The response should be a precise copy of every entry.

━━ GIVEN DATA

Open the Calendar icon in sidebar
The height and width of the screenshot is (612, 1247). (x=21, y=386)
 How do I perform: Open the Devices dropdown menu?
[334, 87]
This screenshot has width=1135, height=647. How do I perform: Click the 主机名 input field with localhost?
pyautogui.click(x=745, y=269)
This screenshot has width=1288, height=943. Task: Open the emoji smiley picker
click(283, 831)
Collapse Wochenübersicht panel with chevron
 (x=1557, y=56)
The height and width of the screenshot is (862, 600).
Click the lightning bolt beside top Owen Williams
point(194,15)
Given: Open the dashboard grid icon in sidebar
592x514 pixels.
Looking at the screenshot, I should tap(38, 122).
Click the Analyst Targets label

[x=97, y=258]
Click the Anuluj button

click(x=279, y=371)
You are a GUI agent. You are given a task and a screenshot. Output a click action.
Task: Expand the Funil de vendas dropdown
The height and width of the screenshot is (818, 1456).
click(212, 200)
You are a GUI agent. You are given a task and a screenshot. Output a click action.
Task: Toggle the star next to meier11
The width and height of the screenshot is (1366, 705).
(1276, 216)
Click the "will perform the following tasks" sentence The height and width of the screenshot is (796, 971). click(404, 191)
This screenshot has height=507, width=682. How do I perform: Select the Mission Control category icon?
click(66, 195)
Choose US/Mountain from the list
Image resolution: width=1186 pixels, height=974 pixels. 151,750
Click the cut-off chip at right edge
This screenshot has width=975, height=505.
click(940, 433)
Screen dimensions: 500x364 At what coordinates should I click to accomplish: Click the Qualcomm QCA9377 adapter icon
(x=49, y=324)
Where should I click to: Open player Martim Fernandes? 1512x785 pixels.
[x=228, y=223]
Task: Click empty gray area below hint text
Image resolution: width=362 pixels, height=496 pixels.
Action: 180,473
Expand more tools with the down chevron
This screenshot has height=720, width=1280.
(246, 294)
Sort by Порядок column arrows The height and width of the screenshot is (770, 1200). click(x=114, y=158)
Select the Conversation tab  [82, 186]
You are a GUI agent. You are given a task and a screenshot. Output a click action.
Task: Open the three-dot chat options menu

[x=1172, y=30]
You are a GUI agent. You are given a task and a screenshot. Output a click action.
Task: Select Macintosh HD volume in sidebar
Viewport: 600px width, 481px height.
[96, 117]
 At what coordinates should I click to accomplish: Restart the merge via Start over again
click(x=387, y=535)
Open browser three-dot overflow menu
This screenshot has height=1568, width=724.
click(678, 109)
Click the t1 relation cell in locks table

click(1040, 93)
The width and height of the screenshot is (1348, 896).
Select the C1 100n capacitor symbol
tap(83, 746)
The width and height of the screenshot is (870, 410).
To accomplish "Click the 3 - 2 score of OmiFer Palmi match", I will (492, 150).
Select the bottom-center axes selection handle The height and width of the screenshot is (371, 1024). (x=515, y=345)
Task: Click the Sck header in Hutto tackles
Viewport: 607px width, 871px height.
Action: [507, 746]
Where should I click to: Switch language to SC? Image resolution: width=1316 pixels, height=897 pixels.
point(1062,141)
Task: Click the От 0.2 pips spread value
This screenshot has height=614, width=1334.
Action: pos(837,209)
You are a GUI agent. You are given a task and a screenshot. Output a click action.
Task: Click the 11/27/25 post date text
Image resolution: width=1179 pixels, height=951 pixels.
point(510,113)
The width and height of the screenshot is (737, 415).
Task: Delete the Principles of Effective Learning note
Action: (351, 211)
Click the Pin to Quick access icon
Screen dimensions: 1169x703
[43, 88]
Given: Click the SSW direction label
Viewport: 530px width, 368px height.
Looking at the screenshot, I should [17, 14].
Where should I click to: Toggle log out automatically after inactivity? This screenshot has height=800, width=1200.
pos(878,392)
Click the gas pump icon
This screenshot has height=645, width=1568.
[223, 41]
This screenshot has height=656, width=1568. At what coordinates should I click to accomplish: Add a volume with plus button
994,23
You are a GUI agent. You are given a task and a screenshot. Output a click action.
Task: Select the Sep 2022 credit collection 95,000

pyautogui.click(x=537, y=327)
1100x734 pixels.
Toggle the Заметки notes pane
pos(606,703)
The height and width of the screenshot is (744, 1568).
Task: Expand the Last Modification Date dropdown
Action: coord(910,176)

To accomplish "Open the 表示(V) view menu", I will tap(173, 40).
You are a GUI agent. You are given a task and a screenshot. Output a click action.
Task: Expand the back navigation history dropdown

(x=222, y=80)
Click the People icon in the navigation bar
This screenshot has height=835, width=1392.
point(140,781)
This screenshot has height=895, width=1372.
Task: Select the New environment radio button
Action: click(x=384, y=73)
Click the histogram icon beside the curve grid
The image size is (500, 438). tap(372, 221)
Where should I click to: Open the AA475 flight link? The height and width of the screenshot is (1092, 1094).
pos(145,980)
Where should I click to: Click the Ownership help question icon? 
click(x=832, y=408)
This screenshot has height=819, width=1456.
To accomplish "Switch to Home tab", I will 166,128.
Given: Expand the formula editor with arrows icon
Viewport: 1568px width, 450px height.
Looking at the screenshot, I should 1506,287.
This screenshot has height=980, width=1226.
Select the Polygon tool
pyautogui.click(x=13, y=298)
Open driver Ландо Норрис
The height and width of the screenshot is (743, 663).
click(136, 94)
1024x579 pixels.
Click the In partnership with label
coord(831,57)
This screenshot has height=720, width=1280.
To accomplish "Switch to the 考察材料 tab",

━━━━

OUTPUT:
Open the Calendar icon in sidebar
The height and width of the screenshot is (612, 1247). (x=21, y=386)
 How do I perform: Open the Devices dropdown menu?
[334, 87]
This screenshot has width=1135, height=647. How do I perform: Click the 主机名 input field with localhost?
pyautogui.click(x=745, y=269)
This screenshot has width=1288, height=943. Task: Open the emoji smiley picker
click(283, 831)
Collapse Wochenübersicht panel with chevron
 (x=1557, y=56)
The height and width of the screenshot is (862, 600).
Click the lightning bolt beside top Owen Williams
point(194,15)
Given: Open the dashboard grid icon in sidebar
592x514 pixels.
Looking at the screenshot, I should tap(38, 122).
Click the Analyst Targets label

[x=97, y=258]
Click the Anuluj button

click(x=279, y=371)
You are a GUI agent. You are given a task and a screenshot. Output a click action.
Task: Expand the Funil de vendas dropdown
The height and width of the screenshot is (818, 1456).
click(212, 200)
You are a GUI agent. You are given a task and a screenshot. Output a click action.
Task: Toggle the star next to meier11
The width and height of the screenshot is (1366, 705).
(1276, 216)
Click the "will perform the following tasks" sentence The height and width of the screenshot is (796, 971). click(404, 191)
This screenshot has height=507, width=682. How do I perform: Select the Mission Control category icon?
click(66, 195)
Choose US/Mountain from the list
Image resolution: width=1186 pixels, height=974 pixels. 151,750
Click the cut-off chip at right edge
This screenshot has width=975, height=505.
click(940, 433)
Screen dimensions: 500x364 At what coordinates should I click to accomplish: Click the Qualcomm QCA9377 adapter icon
(x=49, y=324)
Where should I click to: Open player Martim Fernandes? 1512x785 pixels.
[x=228, y=223]
Task: Click empty gray area below hint text
Image resolution: width=362 pixels, height=496 pixels.
Action: 180,473
Expand more tools with the down chevron
This screenshot has height=720, width=1280.
(246, 294)
Sort by Порядок column arrows The height and width of the screenshot is (770, 1200). click(x=114, y=158)
Select the Conversation tab  [82, 186]
You are a GUI agent. You are given a task and a screenshot. Output a click action.
Task: Open the three-dot chat options menu

[x=1172, y=30]
You are a GUI agent. You are given a task and a screenshot. Output a click action.
Task: Select Macintosh HD volume in sidebar
Viewport: 600px width, 481px height.
[96, 117]
 At what coordinates should I click to accomplish: Restart the merge via Start over again
click(x=387, y=535)
Open browser three-dot overflow menu
This screenshot has height=1568, width=724.
click(678, 109)
Click the t1 relation cell in locks table

click(1040, 93)
The width and height of the screenshot is (1348, 896).
Select the C1 100n capacitor symbol
tap(83, 746)
The width and height of the screenshot is (870, 410).
To accomplish "Click the 3 - 2 score of OmiFer Palmi match", I will (492, 150).
Select the bottom-center axes selection handle The height and width of the screenshot is (371, 1024). (x=515, y=345)
Task: Click the Sck header in Hutto tackles
Viewport: 607px width, 871px height.
Action: [507, 746]
Where should I click to: Switch language to SC? Image resolution: width=1316 pixels, height=897 pixels.
point(1062,141)
Task: Click the От 0.2 pips spread value
This screenshot has height=614, width=1334.
Action: pos(837,209)
You are a GUI agent. You are given a task and a screenshot. Output a click action.
Task: Click the 11/27/25 post date text
Image resolution: width=1179 pixels, height=951 pixels.
point(510,113)
The width and height of the screenshot is (737, 415).
Task: Delete the Principles of Effective Learning note
Action: (351, 211)
Click the Pin to Quick access icon
Screen dimensions: 1169x703
[43, 88]
Given: Click the SSW direction label
Viewport: 530px width, 368px height.
Looking at the screenshot, I should [17, 14].
Where should I click to: Toggle log out automatically after inactivity? This screenshot has height=800, width=1200.
pos(878,392)
Click the gas pump icon
This screenshot has height=645, width=1568.
[223, 41]
This screenshot has height=656, width=1568. At what coordinates should I click to accomplish: Add a volume with plus button
994,23
You are a GUI agent. You are given a task and a screenshot. Output a click action.
Task: Select the Sep 2022 credit collection 95,000

pyautogui.click(x=537, y=327)
1100x734 pixels.
Toggle the Заметки notes pane
pos(606,703)
The height and width of the screenshot is (744, 1568).
Task: Expand the Last Modification Date dropdown
Action: coord(910,176)

To accomplish "Open the 表示(V) view menu", I will tap(173, 40).
You are a GUI agent. You are given a task and a screenshot. Output a click action.
Task: Expand the back navigation history dropdown

(x=222, y=80)
Click the People icon in the navigation bar
This screenshot has height=835, width=1392.
point(140,781)
This screenshot has height=895, width=1372.
Task: Select the New environment radio button
Action: click(x=384, y=73)
Click the histogram icon beside the curve grid
The image size is (500, 438). tap(372, 221)
Where should I click to: Open the AA475 flight link? The height and width of the screenshot is (1092, 1094).
pos(145,980)
Where should I click to: Click the Ownership help question icon? 
click(x=832, y=408)
This screenshot has height=819, width=1456.
To accomplish "Switch to Home tab", I will 166,128.
Given: Expand the formula editor with arrows icon
Viewport: 1568px width, 450px height.
Looking at the screenshot, I should 1506,287.
This screenshot has height=980, width=1226.
Select the Polygon tool
pyautogui.click(x=13, y=298)
Open driver Ландо Норрис
The height and width of the screenshot is (743, 663).
click(136, 94)
1024x579 pixels.
Click the In partnership with label
coord(831,57)
This screenshot has height=720, width=1280.
To accomplish "Switch to the 考察材料 tab",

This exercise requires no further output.